My model will include these variables: \[ x_2 = \begin{cases}1 &\text{ if car } i \text{ has 6 cylinders} \cr 0 &\text{ otherwise }\end{cases} \quad \quad x_3 = \begin{cases}1 &\text{ if car } i \text{ has 8 cylinders} \cr 0 &\text{ otherwise }\end{cases} \]
In this particular case regression coefficients are given by this estimate: \[ \hat{\vec{\beta}} = \begin{bmatrix}\bar{y}_1 \cr \bar{y}_2 \end{bmatrix} \]
But R has a command called as.factor()
that is useful in these cases and also can save you some lines of code in other cases:
fit2 <- lm(mpg ~ as.factor(cyl), data = mtcars)
summary(fit2)
Call:
lm(formula = mpg ~ as.factor(cyl), data = mtcars)
Residuals:
Min 1Q Median 3Q Max
-5.2636 -1.8357 0.0286 1.3893 7.2364
Coefficients:
Estimate Std.

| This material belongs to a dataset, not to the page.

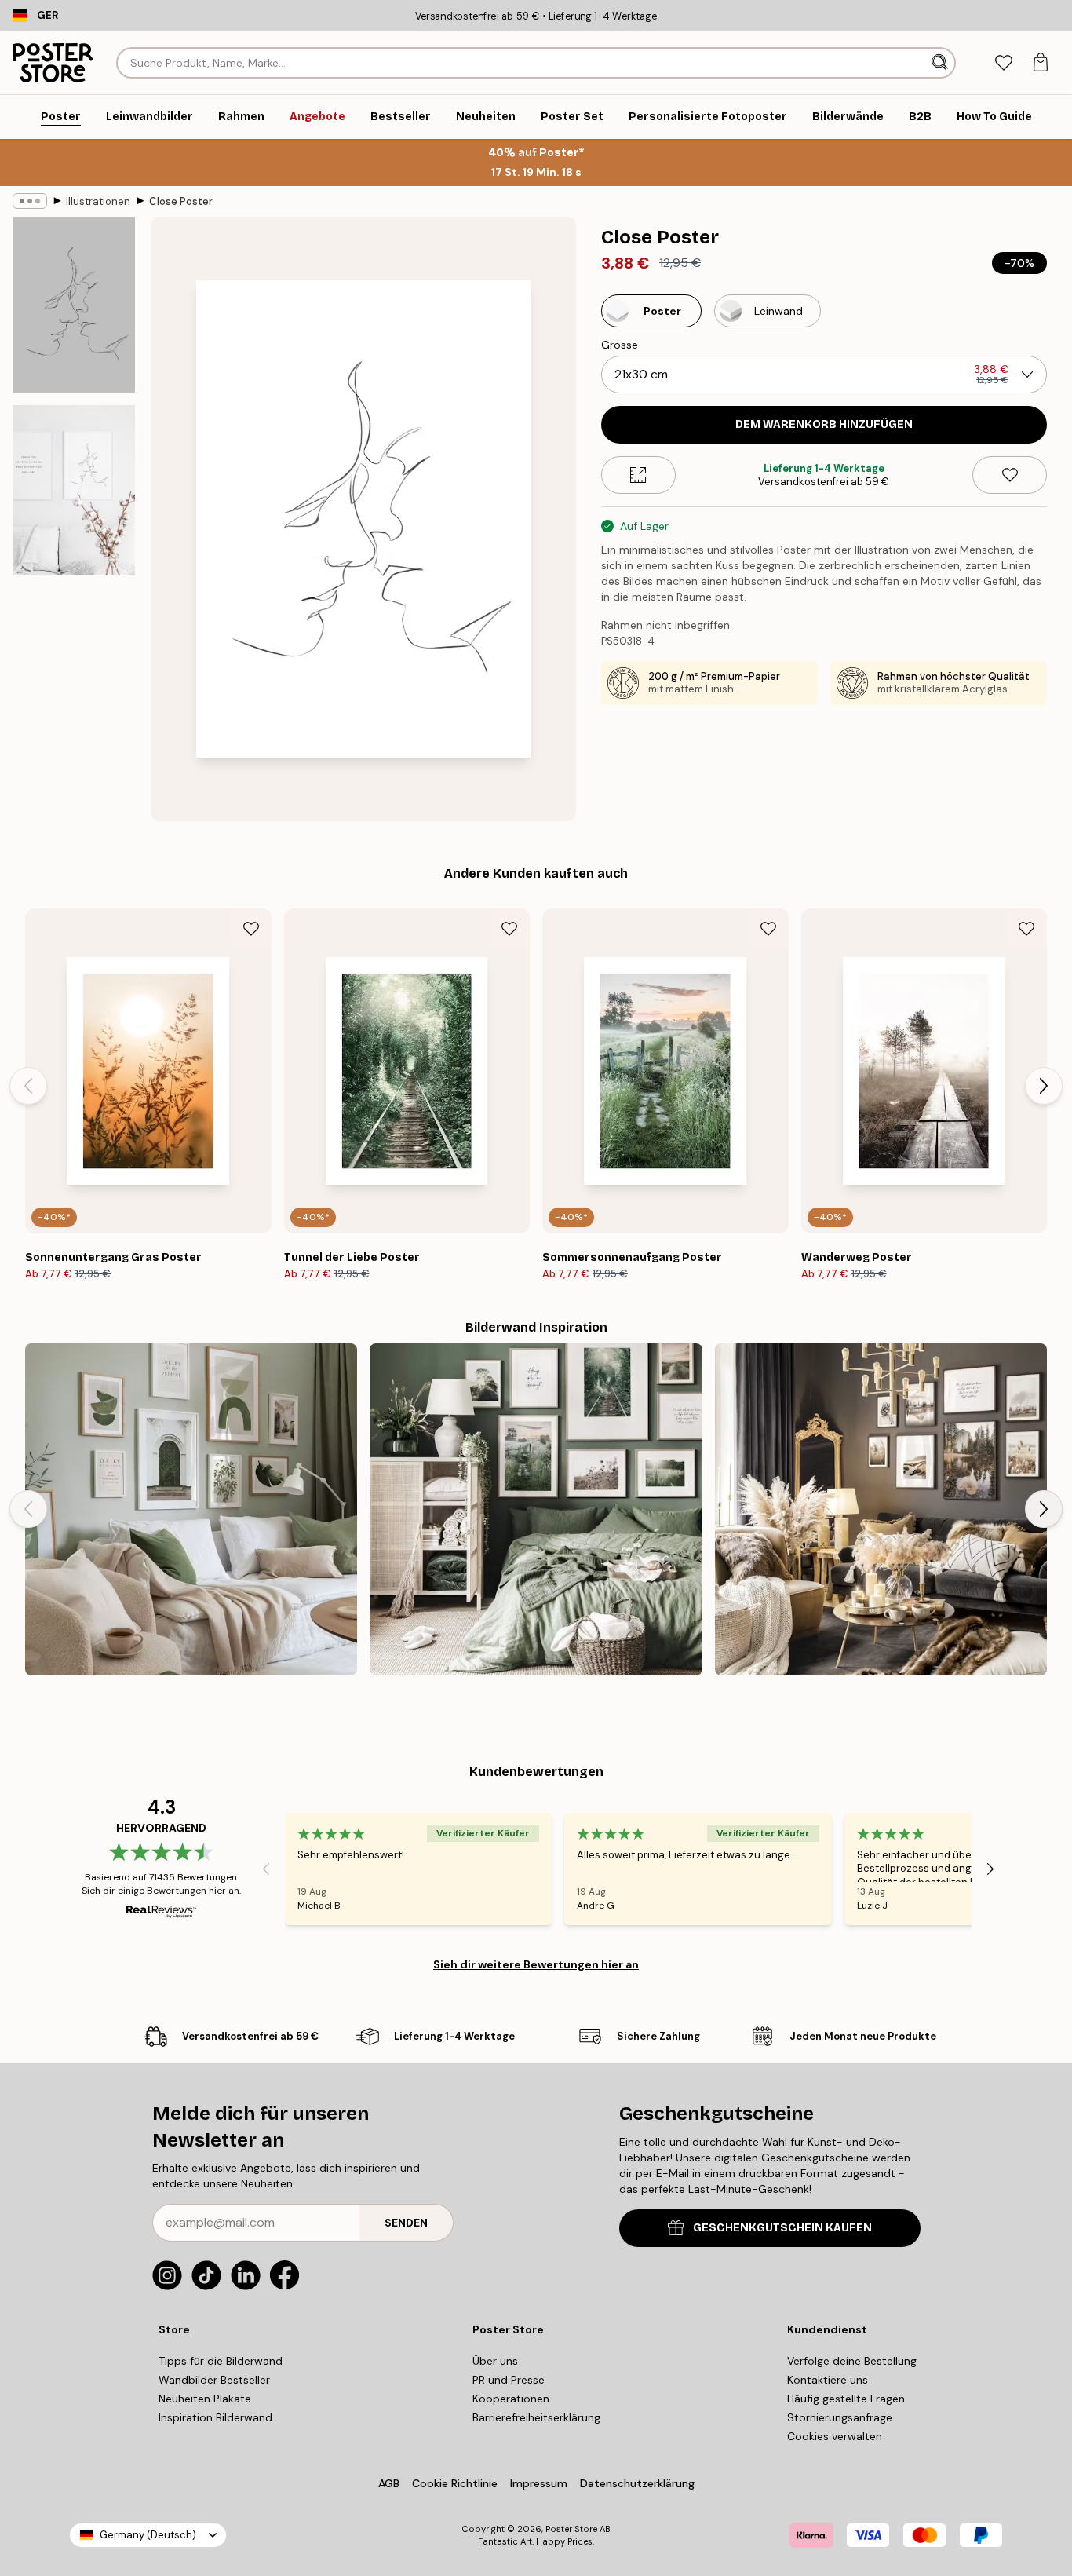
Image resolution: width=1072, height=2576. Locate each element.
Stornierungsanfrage (839, 2417)
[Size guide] (638, 475)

Error t value Pr(>|t|)
(Intercept) 26.6636 0.9718 27.437 < 2e-16 ***
as.factor(cyl)6 -6.9208 1.5583 -4.441 0.000119 ***
as.factor(cyl)8 -11.5636 1.2986 -8.905 8.57e-10 ***
---
Signif. codes: 0 '***' 0.001 '**' 0.01 '*' 0.05 '.' 0.1 ' ' 1
Residual standard error: 3.223 on 29 degrees of freedom
Multiple R-squared: 0.7325, Adjusted R-squared: 0.714
F-statistic: 39.7 on 2 and 29 DF, p-value: 4.979e-09
The aov
version of this is:
fit3 <- aov(mpg ~ as.factor(cyl), data = mtcars)
TukeyHSD(fit3)
Tukey multiple comparisons of means
95% family-wise confidence level
Fit: aov(formula = mpg ~ as.factor(cyl), data = mtcars)
$`as.factor(cyl)`
diff lwr upr p adj
6-4 -6.920779 -10.769350 -3.0722086 0.0003424
8-4 -11.563636 -14.770779 -8.3564942 0.0000000
8-6 -4.642857 -8.327583 -0.9581313 0.0112287
As I said many times in this entry, ANOVA is linear regression. Interpreting the coefficients is up to you.